Rewrite the records from the line containing "Task: Click the Request analysis button" through the end of the records, replacing "Instruction" with "Goal" and leaving everything else unchanged. Omit the pictures from the output.

>> begin

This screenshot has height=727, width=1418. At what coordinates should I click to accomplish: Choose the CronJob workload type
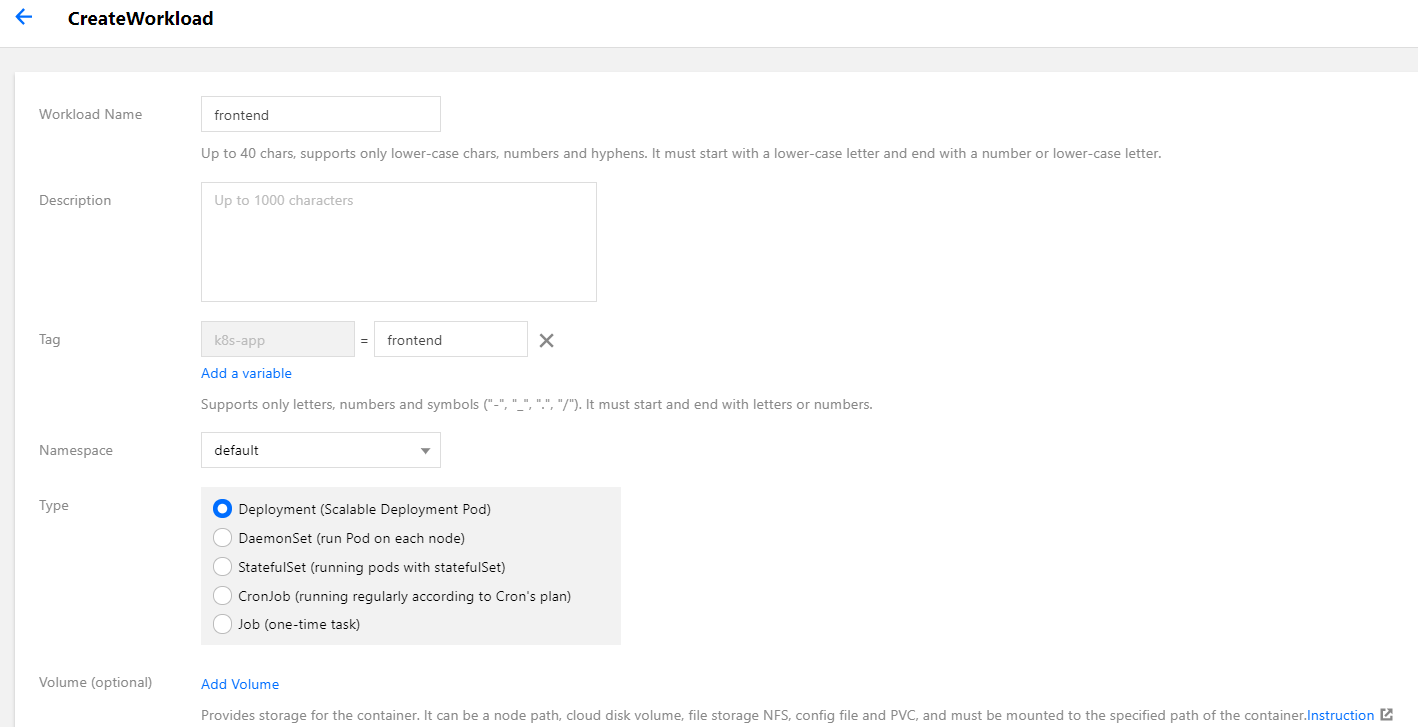click(x=223, y=596)
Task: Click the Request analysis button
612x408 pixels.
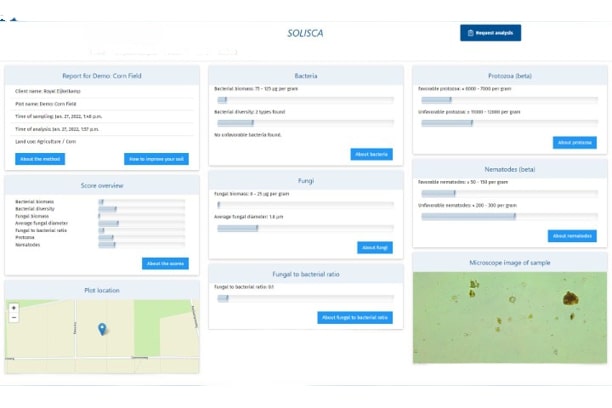Action: pyautogui.click(x=490, y=33)
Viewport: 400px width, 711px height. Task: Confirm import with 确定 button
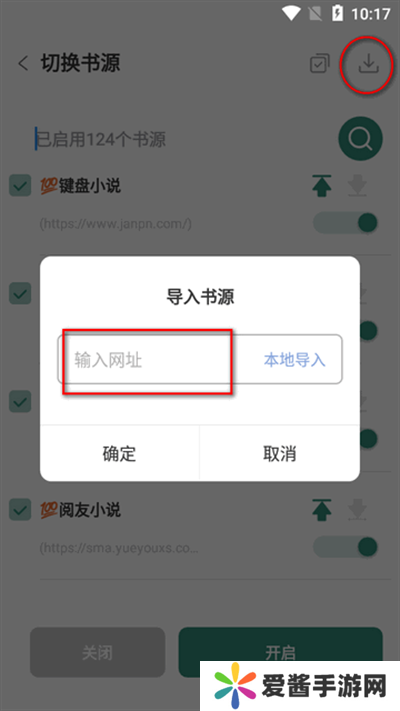tap(120, 453)
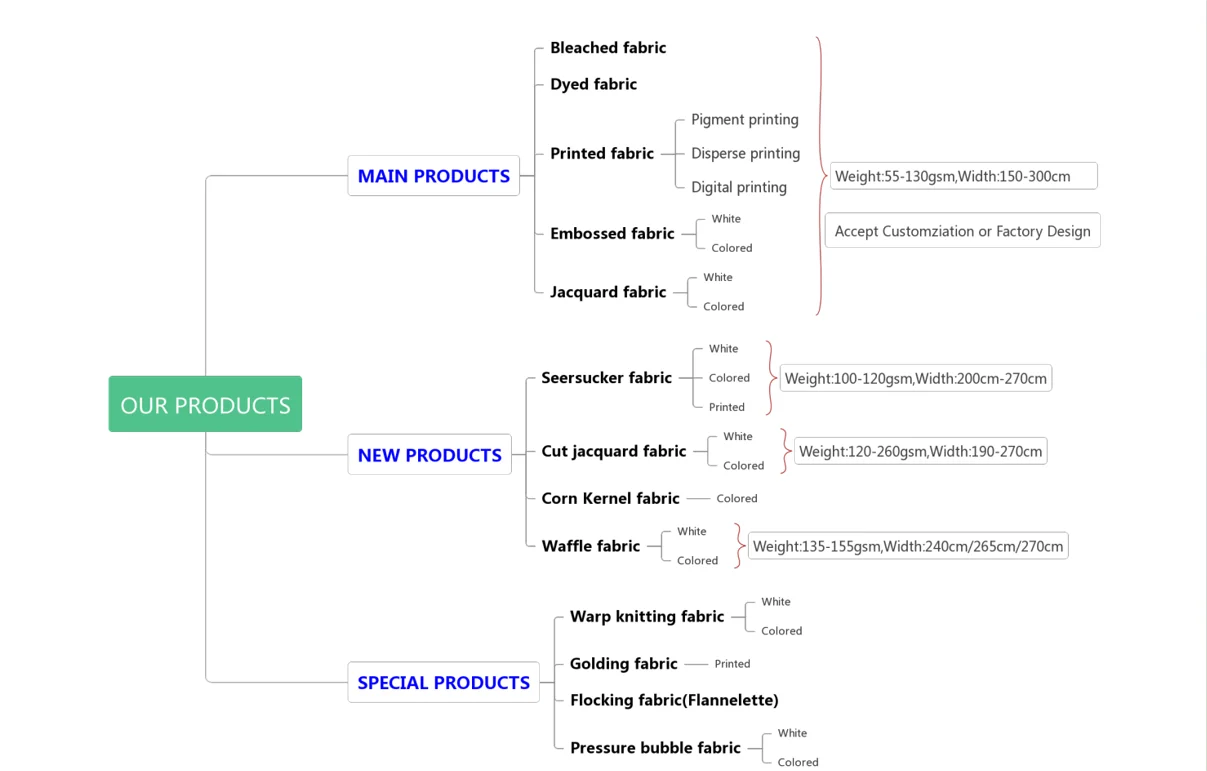Image resolution: width=1207 pixels, height=771 pixels.
Task: Select the Printed fabric topic
Action: (x=601, y=154)
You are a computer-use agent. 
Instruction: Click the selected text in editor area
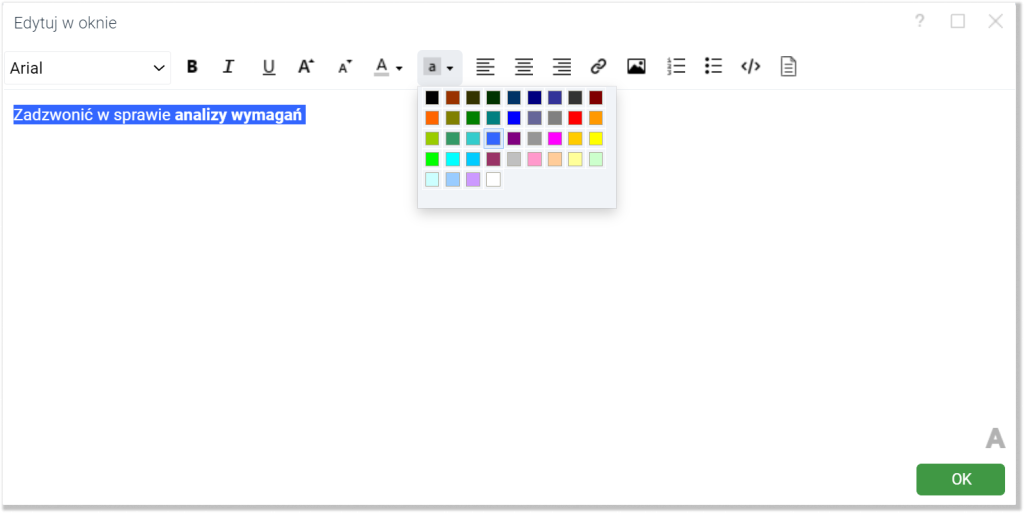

>> end

- [TASK ANSWER]
Task: Click the Request analysis button
612x408 pixels.
Action: pyautogui.click(x=490, y=33)
Viewport: 400px width, 711px height. Task: Confirm import with 确定 button
tap(120, 453)
Image resolution: width=1207 pixels, height=771 pixels.
Task: Select the Printed fabric topic
Action: (x=601, y=154)
You are a computer-use agent. 
Goal: Click the selected text in editor area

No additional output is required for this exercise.